→ Work task
Your answer must consist of one number: how many lines in the records contain "label".

→ Records supplied
BEGIN

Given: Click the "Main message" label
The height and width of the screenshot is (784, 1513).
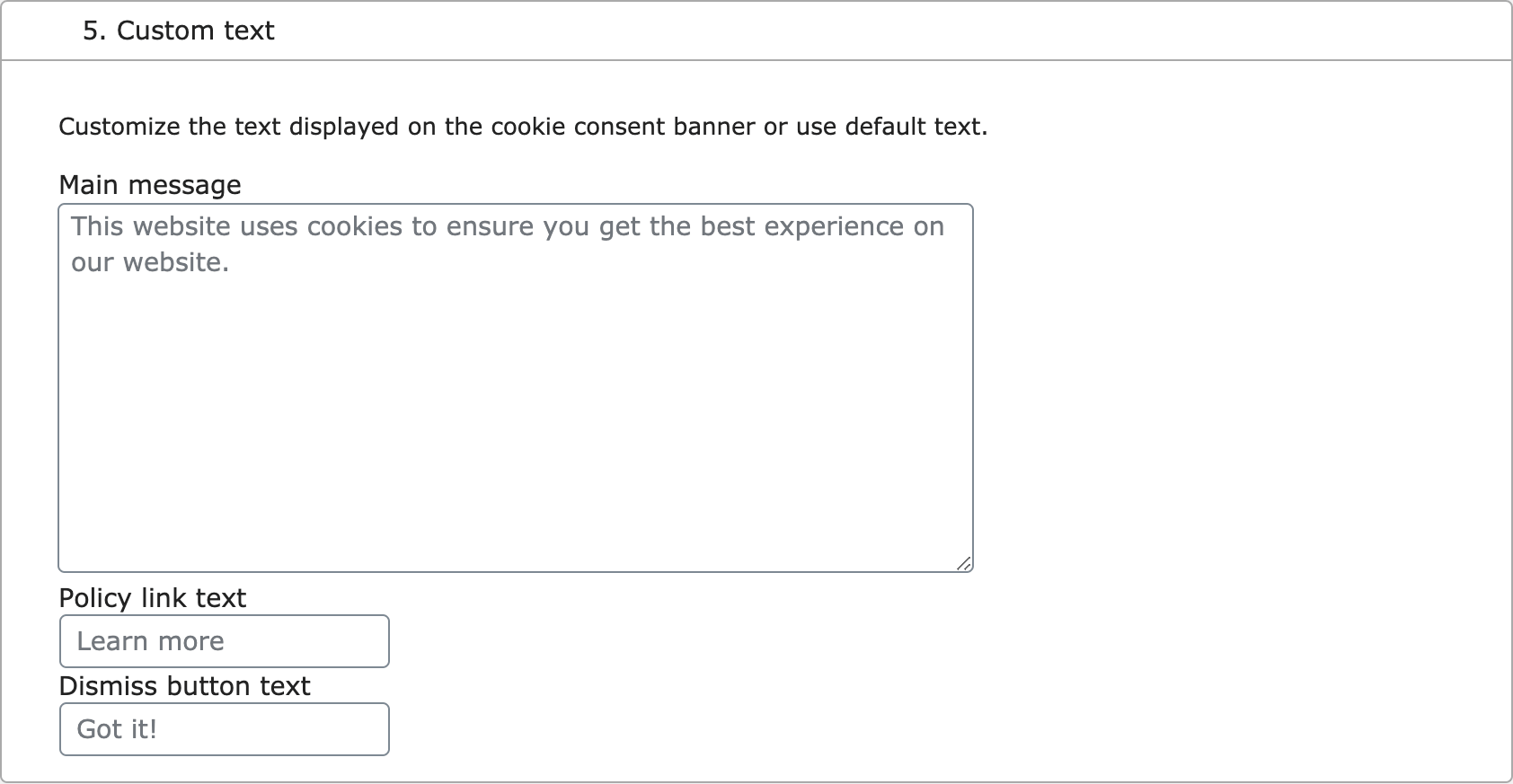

END
BEGIN

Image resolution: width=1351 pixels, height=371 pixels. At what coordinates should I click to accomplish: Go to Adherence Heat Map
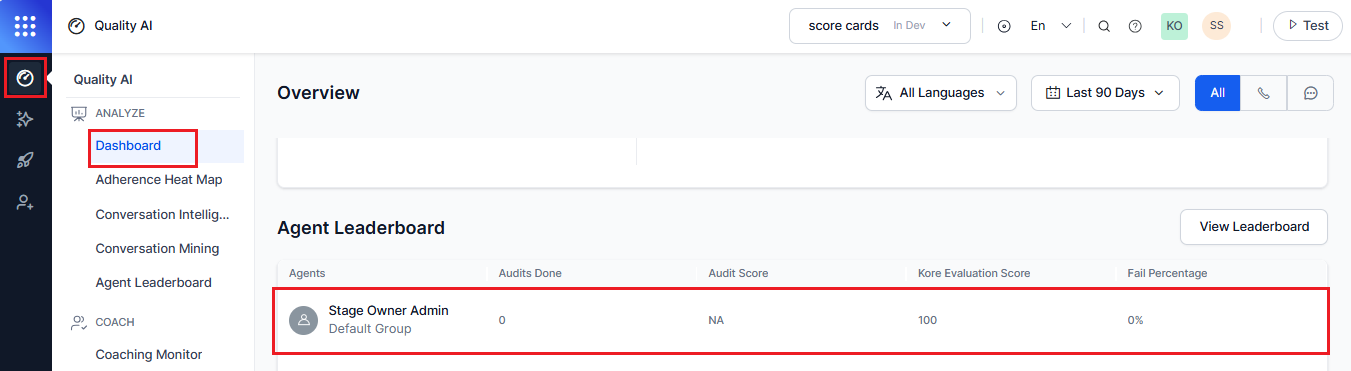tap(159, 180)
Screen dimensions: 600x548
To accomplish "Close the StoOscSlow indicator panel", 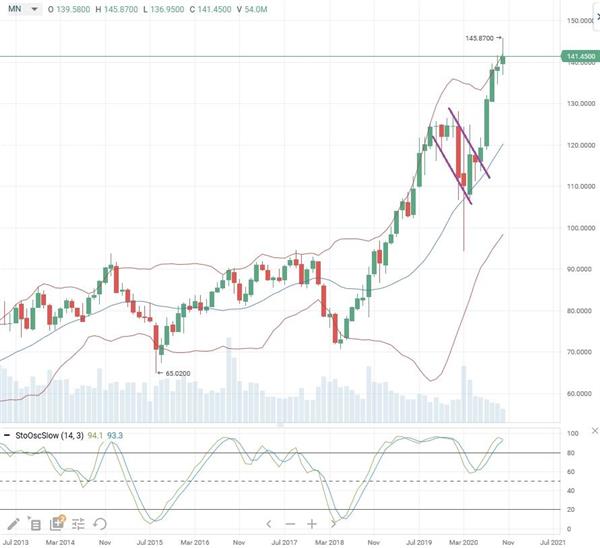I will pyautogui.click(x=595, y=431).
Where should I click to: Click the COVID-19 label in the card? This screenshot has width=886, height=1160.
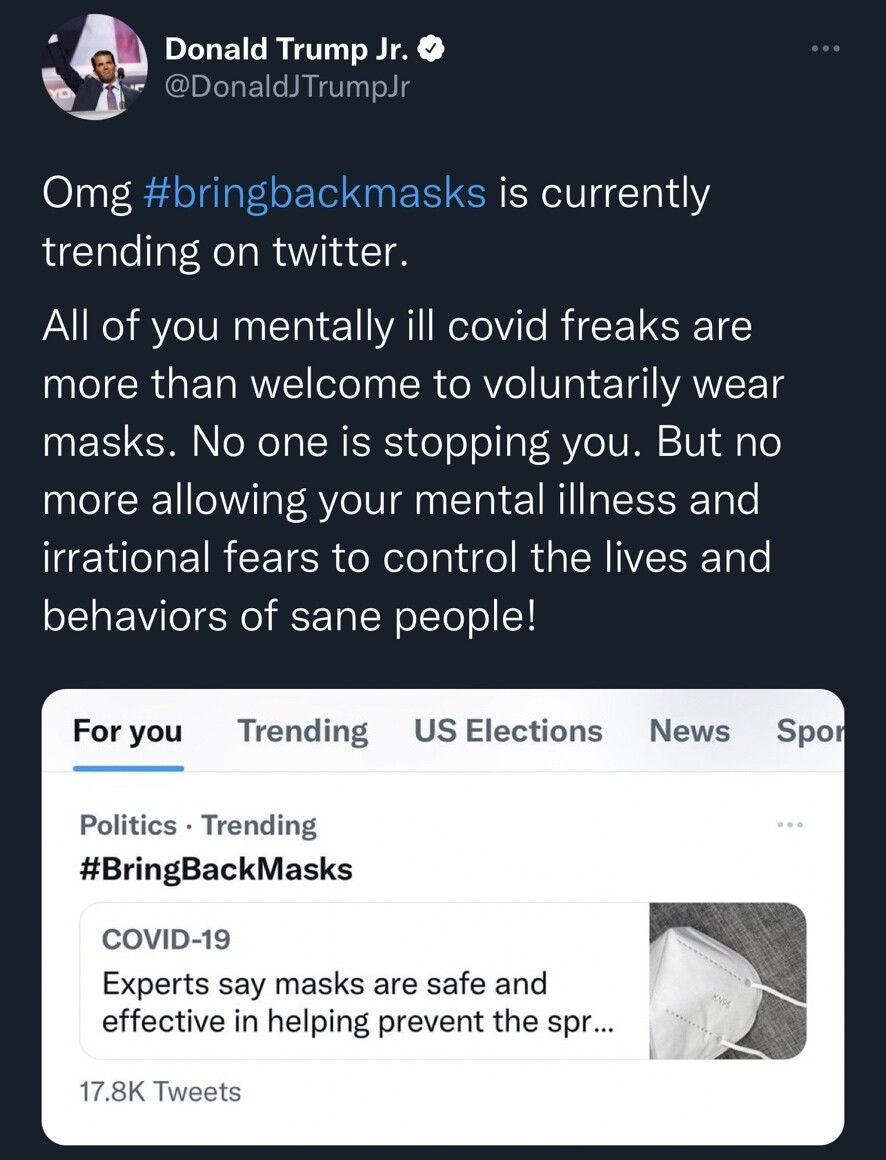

END
BEGIN

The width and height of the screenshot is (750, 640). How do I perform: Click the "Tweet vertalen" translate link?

END

→ Result for this exercise
2